→ **Work to complete**: Look below for the line with "You are a GUI". Retype it and every line after it to the end, exactly, but leave out the pictures.

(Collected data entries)

# # # # #

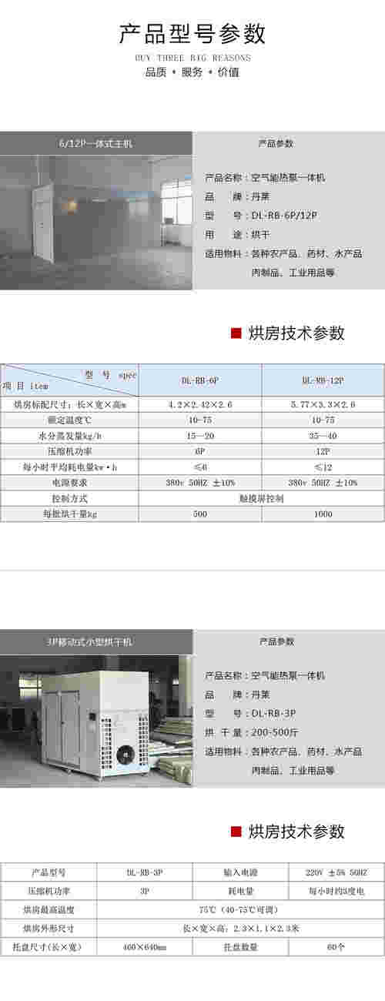Click the red square beside the second 烘房技术参数 heading

pyautogui.click(x=237, y=831)
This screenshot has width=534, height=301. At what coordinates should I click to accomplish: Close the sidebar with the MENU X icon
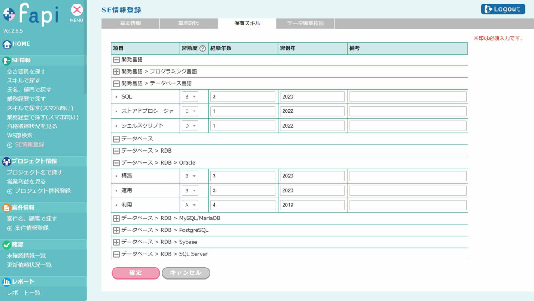tap(77, 10)
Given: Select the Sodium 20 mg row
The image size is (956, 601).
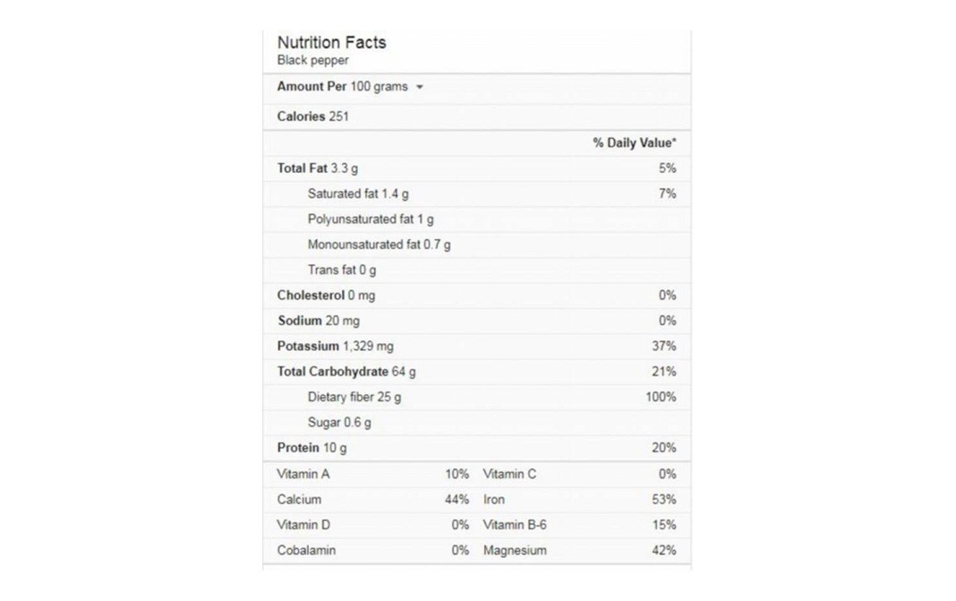Looking at the screenshot, I should [477, 321].
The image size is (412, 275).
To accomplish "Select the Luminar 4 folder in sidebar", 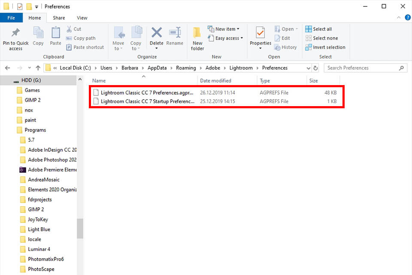I will (x=39, y=249).
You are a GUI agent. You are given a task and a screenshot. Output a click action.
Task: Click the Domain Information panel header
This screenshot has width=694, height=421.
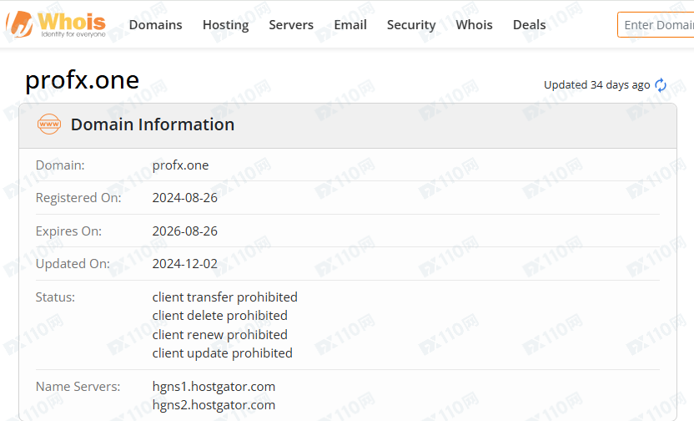[153, 124]
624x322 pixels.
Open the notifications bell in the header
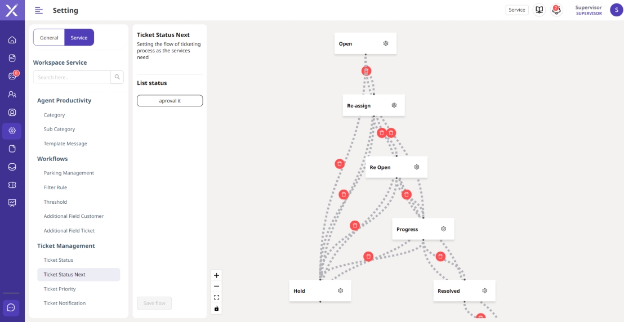[x=556, y=10]
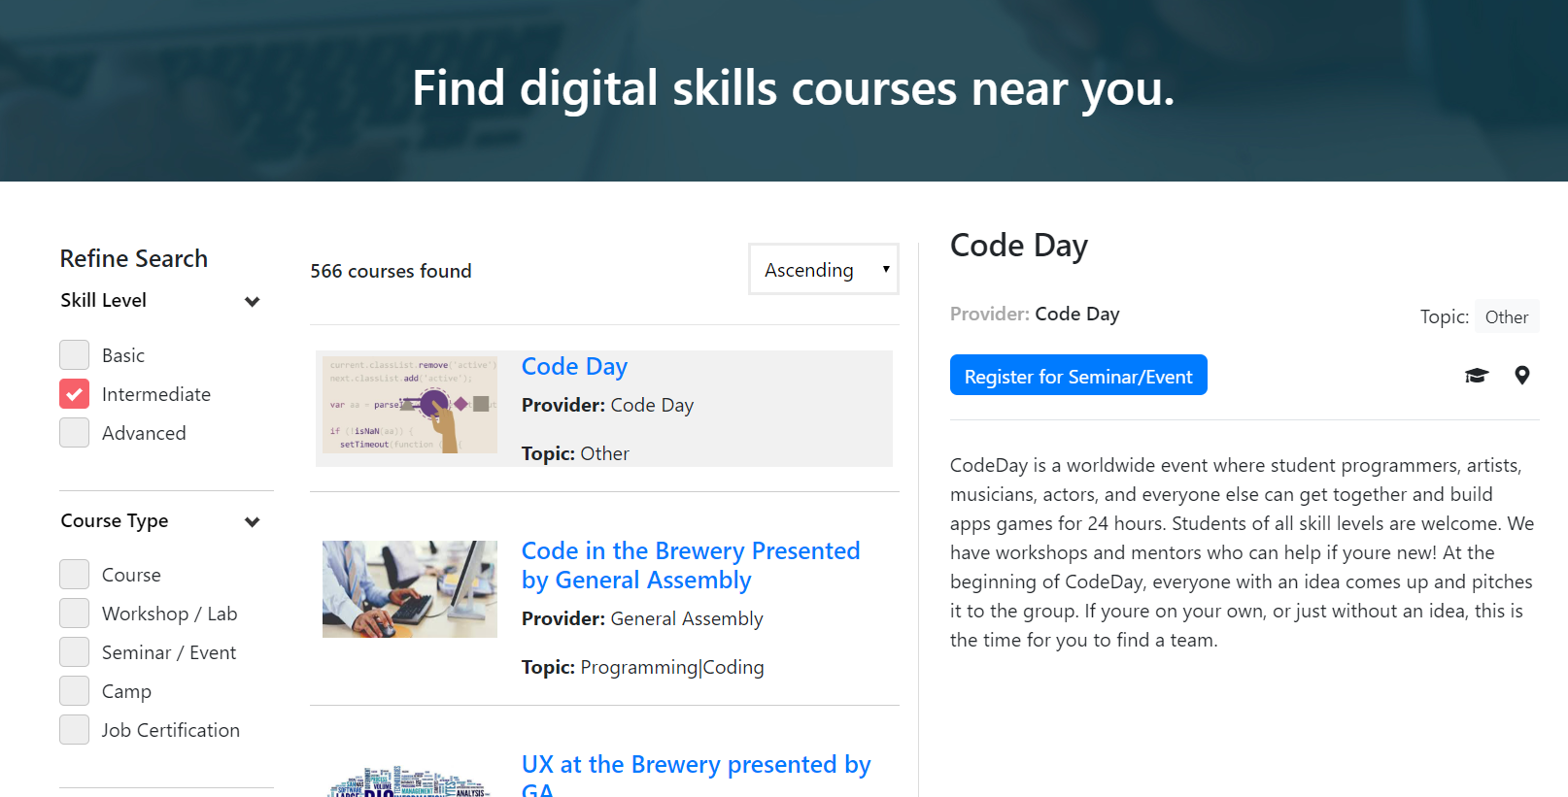This screenshot has height=797, width=1568.
Task: Tick the Course type checkbox
Action: tap(75, 575)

# # # # #

→ **Response to the exercise**:
You are a GUI agent. You are given a task and a screenshot. Output a click action.
Task: Click the Domain Information panel header
This screenshot has width=694, height=421.
[153, 124]
624x322 pixels.
Open the notifications bell in the header
[x=556, y=10]
This screenshot has height=797, width=1568.
Task: Tick the Course type checkbox
Action: tap(75, 575)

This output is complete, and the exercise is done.